* start Supplied information *
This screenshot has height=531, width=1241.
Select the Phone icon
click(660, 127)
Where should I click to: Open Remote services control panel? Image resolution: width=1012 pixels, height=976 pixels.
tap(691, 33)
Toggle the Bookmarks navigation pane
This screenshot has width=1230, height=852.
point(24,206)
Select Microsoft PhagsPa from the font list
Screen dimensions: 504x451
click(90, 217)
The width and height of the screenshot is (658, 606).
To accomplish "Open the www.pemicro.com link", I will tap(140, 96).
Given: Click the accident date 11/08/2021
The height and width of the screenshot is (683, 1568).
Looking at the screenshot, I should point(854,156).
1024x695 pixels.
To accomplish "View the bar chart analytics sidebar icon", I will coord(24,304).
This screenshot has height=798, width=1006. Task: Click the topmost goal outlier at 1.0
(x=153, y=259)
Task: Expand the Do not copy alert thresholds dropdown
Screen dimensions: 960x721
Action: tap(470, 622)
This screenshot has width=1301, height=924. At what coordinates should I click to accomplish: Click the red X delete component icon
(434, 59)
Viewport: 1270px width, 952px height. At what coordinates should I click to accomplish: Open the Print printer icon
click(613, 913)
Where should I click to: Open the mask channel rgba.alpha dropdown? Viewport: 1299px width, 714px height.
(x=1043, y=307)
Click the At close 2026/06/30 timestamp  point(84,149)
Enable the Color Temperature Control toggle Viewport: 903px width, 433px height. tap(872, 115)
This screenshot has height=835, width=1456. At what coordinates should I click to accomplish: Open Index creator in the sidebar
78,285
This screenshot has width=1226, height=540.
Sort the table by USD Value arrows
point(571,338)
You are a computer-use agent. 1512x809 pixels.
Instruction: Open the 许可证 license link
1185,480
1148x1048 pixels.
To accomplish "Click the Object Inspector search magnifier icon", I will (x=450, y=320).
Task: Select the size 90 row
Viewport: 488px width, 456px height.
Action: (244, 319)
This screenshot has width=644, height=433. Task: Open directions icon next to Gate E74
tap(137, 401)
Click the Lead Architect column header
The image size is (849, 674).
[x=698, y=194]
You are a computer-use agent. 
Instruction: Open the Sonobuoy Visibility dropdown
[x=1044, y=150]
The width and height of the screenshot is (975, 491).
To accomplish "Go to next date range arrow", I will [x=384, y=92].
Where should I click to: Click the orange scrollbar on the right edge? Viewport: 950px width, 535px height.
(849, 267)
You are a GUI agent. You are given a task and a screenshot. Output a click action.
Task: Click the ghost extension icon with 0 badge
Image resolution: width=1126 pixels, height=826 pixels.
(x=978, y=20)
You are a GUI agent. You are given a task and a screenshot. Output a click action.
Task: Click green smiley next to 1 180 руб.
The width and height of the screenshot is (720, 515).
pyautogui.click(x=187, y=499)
* end Supplied information *
Copy the records above line for line, leaving every character as it stands.

This screenshot has height=531, width=1241.
Select the Phone icon
click(660, 127)
Where should I click to: Open Remote services control panel? Image resolution: width=1012 pixels, height=976 pixels.
tap(691, 33)
Toggle the Bookmarks navigation pane
This screenshot has width=1230, height=852.
point(24,206)
Select Microsoft PhagsPa from the font list
Screen dimensions: 504x451
click(90, 217)
The width and height of the screenshot is (658, 606).
To accomplish "Open the www.pemicro.com link", I will tap(140, 96).
Given: Click the accident date 11/08/2021
The height and width of the screenshot is (683, 1568).
Looking at the screenshot, I should point(854,156).
1024x695 pixels.
To accomplish "View the bar chart analytics sidebar icon", I will coord(24,304).
This screenshot has height=798, width=1006. Task: Click the topmost goal outlier at 1.0
(x=153, y=259)
Task: Expand the Do not copy alert thresholds dropdown
Screen dimensions: 960x721
Action: tap(470, 622)
This screenshot has width=1301, height=924. At what coordinates should I click to accomplish: Click the red X delete component icon
(434, 59)
Viewport: 1270px width, 952px height. At what coordinates should I click to accomplish: Open the Print printer icon
click(613, 913)
Where should I click to: Open the mask channel rgba.alpha dropdown? Viewport: 1299px width, 714px height.
(x=1043, y=307)
Click the At close 2026/06/30 timestamp  point(84,149)
Enable the Color Temperature Control toggle Viewport: 903px width, 433px height. tap(872, 115)
This screenshot has height=835, width=1456. At what coordinates should I click to accomplish: Open Index creator in the sidebar
78,285
This screenshot has width=1226, height=540.
Sort the table by USD Value arrows
point(571,338)
You are a computer-use agent. 1512x809 pixels.
Instruction: Open the 许可证 license link
1185,480
1148x1048 pixels.
To accomplish "Click the Object Inspector search magnifier icon", I will (x=450, y=320).
Task: Select the size 90 row
Viewport: 488px width, 456px height.
Action: (244, 319)
This screenshot has width=644, height=433. Task: Open directions icon next to Gate E74
tap(137, 401)
Click the Lead Architect column header
The image size is (849, 674).
[x=698, y=194]
You are a computer-use agent. 
Instruction: Open the Sonobuoy Visibility dropdown
[x=1044, y=150]
The width and height of the screenshot is (975, 491).
To accomplish "Go to next date range arrow", I will [x=384, y=92].
Where should I click to: Click the orange scrollbar on the right edge? Viewport: 950px width, 535px height.
(849, 267)
You are a GUI agent. You are given a task and a screenshot. Output a click action.
Task: Click the ghost extension icon with 0 badge
Image resolution: width=1126 pixels, height=826 pixels.
(x=978, y=20)
You are a GUI agent. You are given a task and a screenshot. Output a click action.
Task: Click green smiley next to 1 180 руб.
The width and height of the screenshot is (720, 515).
pyautogui.click(x=187, y=499)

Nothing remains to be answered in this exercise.